--- EXTRACTED INFORMATION ---

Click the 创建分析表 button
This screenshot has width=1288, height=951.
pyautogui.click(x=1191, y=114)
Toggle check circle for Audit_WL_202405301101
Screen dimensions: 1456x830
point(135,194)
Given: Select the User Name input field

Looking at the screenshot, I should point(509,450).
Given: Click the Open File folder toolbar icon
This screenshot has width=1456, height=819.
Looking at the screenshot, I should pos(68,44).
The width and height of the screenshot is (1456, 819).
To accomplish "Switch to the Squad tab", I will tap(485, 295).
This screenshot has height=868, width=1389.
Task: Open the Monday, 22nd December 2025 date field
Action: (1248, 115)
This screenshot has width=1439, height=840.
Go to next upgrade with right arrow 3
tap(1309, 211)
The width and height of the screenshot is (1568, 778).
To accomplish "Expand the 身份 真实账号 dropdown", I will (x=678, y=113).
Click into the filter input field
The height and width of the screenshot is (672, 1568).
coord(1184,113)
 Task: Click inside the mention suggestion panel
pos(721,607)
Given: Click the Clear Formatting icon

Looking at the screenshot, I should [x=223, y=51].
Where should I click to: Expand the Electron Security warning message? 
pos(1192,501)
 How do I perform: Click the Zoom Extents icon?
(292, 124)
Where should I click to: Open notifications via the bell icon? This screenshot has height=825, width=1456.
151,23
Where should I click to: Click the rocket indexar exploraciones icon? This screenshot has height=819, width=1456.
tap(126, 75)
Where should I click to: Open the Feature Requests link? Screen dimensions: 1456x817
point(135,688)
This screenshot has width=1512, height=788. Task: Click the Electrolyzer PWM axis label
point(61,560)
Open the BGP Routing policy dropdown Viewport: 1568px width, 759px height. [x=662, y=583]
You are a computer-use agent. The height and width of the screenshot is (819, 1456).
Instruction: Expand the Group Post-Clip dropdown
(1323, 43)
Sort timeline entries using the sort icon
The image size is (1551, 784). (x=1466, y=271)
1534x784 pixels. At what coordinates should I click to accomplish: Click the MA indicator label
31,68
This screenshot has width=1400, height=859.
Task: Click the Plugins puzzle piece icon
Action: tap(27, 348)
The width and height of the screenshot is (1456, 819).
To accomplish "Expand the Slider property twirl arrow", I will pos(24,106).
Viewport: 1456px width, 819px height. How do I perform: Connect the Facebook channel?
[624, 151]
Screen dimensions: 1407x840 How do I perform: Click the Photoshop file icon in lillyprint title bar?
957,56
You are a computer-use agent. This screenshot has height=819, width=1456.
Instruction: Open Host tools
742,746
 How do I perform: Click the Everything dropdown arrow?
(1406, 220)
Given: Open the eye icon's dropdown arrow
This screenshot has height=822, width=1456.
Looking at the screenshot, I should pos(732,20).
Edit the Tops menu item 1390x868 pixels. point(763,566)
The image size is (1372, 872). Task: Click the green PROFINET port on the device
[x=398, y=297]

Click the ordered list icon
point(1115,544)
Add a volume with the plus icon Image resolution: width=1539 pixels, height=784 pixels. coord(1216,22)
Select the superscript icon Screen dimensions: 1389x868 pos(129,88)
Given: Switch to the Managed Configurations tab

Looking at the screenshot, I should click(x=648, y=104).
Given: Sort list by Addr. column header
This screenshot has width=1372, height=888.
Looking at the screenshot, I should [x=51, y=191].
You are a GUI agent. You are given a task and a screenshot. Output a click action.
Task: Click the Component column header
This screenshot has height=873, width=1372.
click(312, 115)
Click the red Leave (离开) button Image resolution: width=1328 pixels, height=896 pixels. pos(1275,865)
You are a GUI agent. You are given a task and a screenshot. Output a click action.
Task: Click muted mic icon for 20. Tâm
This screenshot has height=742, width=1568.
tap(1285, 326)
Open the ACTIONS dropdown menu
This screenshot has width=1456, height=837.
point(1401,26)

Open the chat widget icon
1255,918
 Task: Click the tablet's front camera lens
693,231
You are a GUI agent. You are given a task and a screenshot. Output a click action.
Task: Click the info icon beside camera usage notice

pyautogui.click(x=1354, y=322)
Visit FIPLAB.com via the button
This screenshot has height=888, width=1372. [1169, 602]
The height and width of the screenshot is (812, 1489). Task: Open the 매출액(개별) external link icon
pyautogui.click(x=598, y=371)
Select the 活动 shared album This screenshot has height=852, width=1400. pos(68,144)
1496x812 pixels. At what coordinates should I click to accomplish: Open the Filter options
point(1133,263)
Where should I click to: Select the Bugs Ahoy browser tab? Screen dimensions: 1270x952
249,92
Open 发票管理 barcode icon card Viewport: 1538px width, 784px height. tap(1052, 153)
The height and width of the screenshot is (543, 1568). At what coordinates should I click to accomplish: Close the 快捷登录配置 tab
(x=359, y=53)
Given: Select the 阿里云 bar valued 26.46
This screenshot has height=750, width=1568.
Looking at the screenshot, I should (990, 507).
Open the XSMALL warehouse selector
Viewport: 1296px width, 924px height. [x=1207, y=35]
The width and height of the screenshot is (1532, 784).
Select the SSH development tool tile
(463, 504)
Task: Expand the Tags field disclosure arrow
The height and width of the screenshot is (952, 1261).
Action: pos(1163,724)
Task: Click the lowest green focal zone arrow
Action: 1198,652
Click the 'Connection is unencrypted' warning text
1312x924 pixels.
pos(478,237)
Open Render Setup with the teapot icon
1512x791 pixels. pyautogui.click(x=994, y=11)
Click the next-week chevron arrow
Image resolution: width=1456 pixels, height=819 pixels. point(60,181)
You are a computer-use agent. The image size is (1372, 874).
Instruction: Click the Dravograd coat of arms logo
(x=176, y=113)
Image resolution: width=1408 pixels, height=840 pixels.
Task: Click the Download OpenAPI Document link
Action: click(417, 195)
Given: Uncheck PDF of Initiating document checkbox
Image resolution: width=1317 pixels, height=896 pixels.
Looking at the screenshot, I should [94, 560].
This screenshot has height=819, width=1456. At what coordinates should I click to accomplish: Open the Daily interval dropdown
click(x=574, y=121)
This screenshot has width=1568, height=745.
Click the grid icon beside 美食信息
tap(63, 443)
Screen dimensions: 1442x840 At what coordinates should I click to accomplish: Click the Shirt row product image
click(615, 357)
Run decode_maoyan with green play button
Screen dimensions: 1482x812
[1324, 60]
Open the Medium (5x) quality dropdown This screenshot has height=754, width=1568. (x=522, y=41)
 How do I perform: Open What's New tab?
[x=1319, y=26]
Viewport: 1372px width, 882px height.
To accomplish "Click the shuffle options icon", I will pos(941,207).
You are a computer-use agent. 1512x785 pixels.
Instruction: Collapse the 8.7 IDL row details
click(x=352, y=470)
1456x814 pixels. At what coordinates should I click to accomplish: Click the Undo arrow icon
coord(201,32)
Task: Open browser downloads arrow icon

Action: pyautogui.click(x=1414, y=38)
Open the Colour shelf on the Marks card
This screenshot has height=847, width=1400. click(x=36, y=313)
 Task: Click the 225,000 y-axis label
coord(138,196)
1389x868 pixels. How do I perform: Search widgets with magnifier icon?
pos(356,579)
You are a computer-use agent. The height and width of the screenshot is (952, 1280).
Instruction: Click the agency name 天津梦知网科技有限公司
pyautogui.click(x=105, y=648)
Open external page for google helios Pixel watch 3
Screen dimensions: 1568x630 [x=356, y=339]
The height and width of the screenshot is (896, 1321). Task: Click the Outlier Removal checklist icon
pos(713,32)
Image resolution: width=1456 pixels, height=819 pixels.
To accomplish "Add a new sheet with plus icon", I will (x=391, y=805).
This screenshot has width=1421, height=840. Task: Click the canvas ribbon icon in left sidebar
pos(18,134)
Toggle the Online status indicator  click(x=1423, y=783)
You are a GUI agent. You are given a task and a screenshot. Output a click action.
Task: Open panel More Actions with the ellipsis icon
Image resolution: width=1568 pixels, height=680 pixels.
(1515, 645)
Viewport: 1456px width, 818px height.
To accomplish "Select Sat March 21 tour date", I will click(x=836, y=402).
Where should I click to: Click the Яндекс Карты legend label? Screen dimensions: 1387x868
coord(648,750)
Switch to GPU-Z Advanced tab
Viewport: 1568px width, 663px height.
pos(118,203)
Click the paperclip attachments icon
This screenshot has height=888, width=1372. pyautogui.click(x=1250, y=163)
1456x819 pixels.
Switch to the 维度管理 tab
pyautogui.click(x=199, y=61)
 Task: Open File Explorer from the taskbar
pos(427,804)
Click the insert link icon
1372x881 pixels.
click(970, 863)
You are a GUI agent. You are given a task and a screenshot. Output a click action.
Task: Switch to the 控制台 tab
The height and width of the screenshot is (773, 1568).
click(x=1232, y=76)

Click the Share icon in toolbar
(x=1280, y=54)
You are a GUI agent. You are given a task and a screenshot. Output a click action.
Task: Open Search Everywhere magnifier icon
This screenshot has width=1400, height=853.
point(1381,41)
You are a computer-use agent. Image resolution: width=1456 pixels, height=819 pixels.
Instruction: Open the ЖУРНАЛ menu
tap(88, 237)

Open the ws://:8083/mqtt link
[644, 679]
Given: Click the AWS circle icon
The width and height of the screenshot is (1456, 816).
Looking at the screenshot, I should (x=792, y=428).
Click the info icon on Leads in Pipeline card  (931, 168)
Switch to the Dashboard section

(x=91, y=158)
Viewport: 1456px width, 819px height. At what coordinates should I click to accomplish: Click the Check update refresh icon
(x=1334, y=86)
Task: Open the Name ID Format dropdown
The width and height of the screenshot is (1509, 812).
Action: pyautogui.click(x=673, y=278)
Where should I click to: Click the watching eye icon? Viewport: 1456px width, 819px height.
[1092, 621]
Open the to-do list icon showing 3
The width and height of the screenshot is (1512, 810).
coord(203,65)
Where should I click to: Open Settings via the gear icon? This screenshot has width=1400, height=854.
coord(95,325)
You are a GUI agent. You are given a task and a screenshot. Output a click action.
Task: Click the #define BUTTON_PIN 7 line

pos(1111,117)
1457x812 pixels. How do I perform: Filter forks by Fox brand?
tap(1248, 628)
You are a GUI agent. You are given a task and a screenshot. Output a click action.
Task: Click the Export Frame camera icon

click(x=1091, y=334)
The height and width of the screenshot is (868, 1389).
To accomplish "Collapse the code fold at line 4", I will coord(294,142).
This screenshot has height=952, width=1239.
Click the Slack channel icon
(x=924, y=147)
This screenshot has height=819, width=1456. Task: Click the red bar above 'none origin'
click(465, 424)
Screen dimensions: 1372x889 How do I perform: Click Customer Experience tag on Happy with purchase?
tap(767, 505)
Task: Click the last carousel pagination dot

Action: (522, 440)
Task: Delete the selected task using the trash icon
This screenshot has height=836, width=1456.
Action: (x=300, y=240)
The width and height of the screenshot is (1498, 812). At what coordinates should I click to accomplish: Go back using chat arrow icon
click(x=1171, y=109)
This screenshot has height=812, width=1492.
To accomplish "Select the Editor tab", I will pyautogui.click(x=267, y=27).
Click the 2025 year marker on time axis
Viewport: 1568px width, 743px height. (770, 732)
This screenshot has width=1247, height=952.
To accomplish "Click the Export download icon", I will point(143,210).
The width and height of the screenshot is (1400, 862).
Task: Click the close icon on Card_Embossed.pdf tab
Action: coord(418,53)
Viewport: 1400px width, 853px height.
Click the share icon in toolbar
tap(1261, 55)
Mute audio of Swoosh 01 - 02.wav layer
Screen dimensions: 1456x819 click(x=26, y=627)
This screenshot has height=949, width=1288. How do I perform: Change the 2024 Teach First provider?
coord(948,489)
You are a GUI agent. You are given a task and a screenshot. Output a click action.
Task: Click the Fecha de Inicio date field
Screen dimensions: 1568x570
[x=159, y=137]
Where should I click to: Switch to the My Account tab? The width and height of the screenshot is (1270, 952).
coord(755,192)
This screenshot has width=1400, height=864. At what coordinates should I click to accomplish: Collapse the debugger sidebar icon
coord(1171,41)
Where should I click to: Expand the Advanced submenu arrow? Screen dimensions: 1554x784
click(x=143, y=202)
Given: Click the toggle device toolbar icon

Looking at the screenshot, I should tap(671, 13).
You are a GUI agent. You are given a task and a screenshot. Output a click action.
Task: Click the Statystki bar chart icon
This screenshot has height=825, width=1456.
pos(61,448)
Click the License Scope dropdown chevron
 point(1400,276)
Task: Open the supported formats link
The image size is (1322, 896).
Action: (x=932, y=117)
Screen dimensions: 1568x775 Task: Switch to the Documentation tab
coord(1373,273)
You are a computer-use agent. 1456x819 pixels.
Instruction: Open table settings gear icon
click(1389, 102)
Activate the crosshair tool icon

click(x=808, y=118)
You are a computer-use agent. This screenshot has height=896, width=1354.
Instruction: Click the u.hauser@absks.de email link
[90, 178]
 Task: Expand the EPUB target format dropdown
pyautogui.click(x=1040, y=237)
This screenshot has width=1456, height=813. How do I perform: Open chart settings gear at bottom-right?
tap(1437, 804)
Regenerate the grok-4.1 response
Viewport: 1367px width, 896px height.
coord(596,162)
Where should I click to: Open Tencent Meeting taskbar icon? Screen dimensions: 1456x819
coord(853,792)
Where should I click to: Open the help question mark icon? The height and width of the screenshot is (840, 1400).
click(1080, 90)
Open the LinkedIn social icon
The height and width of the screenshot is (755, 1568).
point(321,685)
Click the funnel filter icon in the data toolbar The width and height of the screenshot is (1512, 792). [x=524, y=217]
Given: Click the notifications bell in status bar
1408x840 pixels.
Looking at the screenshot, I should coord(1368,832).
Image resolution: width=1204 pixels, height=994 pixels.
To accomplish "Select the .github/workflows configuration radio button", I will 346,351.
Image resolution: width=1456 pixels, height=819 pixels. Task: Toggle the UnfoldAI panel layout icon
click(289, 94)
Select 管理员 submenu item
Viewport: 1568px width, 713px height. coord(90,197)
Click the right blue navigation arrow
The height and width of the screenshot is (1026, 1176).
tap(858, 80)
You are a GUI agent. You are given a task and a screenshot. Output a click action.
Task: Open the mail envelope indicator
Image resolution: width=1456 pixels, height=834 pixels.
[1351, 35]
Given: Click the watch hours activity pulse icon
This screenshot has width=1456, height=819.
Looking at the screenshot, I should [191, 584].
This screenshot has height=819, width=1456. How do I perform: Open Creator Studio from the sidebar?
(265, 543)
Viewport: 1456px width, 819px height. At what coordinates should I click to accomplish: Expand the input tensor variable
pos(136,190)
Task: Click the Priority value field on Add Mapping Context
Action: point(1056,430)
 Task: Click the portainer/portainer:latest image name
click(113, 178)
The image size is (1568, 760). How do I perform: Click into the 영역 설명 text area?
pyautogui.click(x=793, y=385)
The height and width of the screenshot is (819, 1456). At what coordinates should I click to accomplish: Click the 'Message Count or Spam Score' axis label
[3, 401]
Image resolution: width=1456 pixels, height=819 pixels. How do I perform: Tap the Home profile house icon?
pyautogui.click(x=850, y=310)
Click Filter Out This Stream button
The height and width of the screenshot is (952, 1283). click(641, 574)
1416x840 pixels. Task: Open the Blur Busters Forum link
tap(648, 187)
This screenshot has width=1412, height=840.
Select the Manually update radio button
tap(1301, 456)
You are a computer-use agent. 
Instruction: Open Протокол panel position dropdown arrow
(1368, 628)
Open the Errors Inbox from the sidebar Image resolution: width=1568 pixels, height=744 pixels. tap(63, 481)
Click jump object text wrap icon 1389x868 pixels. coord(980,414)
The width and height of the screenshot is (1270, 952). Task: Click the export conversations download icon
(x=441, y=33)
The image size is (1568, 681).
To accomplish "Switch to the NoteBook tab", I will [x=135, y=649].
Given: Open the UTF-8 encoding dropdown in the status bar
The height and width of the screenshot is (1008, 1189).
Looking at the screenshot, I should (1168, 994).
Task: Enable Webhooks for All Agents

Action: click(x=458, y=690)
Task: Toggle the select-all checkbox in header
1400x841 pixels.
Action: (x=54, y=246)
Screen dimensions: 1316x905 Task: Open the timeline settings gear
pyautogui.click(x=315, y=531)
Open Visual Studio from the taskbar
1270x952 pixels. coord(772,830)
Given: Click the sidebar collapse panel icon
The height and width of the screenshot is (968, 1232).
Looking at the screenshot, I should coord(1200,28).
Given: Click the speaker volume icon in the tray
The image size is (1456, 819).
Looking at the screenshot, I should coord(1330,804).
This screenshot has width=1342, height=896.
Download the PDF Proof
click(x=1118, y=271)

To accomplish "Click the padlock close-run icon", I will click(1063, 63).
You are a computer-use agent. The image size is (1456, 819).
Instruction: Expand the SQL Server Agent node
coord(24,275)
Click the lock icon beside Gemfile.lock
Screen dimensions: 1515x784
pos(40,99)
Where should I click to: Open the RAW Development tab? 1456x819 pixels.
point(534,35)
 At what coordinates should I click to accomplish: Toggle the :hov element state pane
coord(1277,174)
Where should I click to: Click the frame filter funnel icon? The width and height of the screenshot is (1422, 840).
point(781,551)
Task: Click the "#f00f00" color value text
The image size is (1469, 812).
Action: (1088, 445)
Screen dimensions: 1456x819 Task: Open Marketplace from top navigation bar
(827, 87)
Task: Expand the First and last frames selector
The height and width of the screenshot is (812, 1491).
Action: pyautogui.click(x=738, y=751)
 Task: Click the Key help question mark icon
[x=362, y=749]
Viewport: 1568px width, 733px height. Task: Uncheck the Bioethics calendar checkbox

---

◆ **BRIEF**:
There is a line with "How do I perform: Click the Zoom" and a line with "Open the BGP" above. Copy exactly those two lines and all lines between them, with nothing else.

◆ **SOLUTION**:
 How do I perform: Click the Zoom Extents icon?
(292, 124)
Where should I click to: Open notifications via the bell icon? This screenshot has height=825, width=1456.
151,23
Where should I click to: Click the rocket indexar exploraciones icon? This screenshot has height=819, width=1456.
tap(126, 75)
Where should I click to: Open the Feature Requests link? Screen dimensions: 1456x817
point(135,688)
This screenshot has width=1512, height=788. Task: Click the Electrolyzer PWM axis label
point(61,560)
Open the BGP Routing policy dropdown Viewport: 1568px width, 759px height. [x=662, y=583]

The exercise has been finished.